Messina Denaro was found guilty of numerous crimes, including helping plan the 1992 murders of anti-mafia prosecutors Giovanni Falcone and Paolo Borsellino -- crimes that shocked Italy and sparked a crackdown on the Sicilian mob.
He was also held responsible for bombings in Rome, Florence and Milan in 1993 that killed 10 people, as well as helping organise the kidnapping of Giuseppe Di Matteo, 12, to dissuade the boy's father from giving evidence against the mafia. The boy was held for two years, then murdered.
Dubbed by the Italian press as "the last Godfather", Messina Denaro is not believed to have given any information to the police after he was seized outside a private clinic in the Sicilian capital, Palermo, on Jan. 16.
According to medical records leaked to the Italian media, he underwent surgery for colon cancer in 2020 and 2022 under a false name. A doctor at the Palermo clinic told La Repubblica newspaper that Messina Denaro's health had worsened significantly in the months leading up to his capture.
RUTHLESS
The son of a mafioso, Messina Denaro was born in the southwestern Sicilian town of Castelvetrano in 1962. He followed his father into the mob and at 15, was already carrying a gun. Police say he carried out his first killing when he was 18.
The Castelvetrano clan was allied to the Corleonesi, led by Salvatore "the Beast" Riina, who became the undisputed "boss of bosses" of the Sicilian mob, known as Cosa Nostra (Our Thing), thanks to his ruthless pursuit of power.

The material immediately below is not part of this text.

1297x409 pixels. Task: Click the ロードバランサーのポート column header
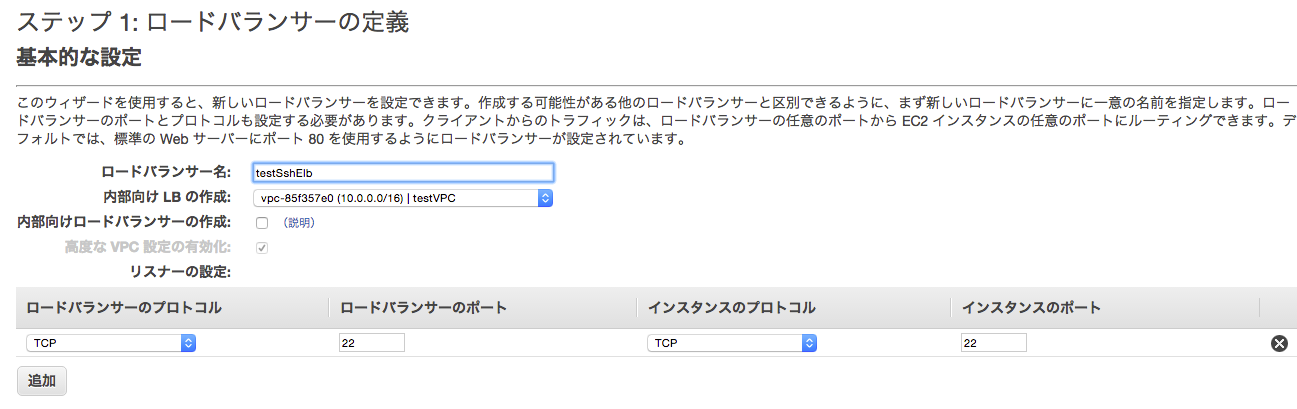click(x=424, y=308)
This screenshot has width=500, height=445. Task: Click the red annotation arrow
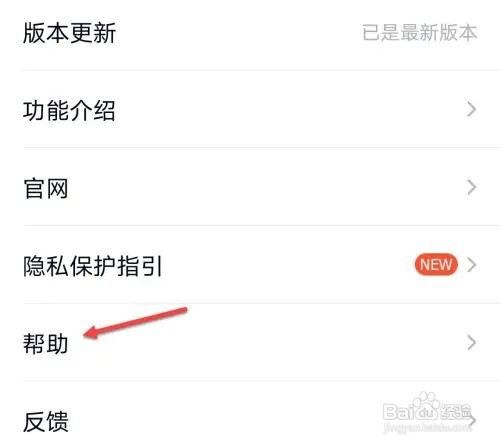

Nicknamed "U Siccu" (The Skinny One), Messina Denaro became his protege and showed he could be just as pitiless as his master, picking up 20 life-prison terms in trials held in absentia for his role in an array of mob murders.
He himself once claimed to have murdered enough people to fill a cemetery.
"You always need to respect death, because unlike mafiosi, we respect life until death. But we cannot forget who Messina Denaro was, a murderer, a mass murderer who hurt his land," the mayor of Castelvetrano Enzo Alfano told Adnkronos news agency.
Messina Denaro went into hiding in 1993 as a growing number of turncoats started providing details of his role in the mob, but investigators believe he rarely wandered far from Sicily.
Police say he spent much of 2022 hiding in Campobello di Mazara, a town of about 11,000, a short drive from his mother's house in western Sicily.
He communicated with other mafiosi via "pizzini", small pieces of paper sometimes written in code distributed by messengers, some of which were intercepted by police.
He never married, but was known to have had a number of lovers. Denaro wrote that he had a daughter, but had never met her. Italian media said the two saw each other after he was captured and that she had agreed to take his surname.
Despite his notoriety, prosecutors have always doubted that Messina Denaro became the Mafia "boss of bosses", saying it was more likely that he was simply the head of Cosa Nostra in western Sicily.
His body is expected to be returned to Sicily in the coming days for a strictly private funeral, a government official said.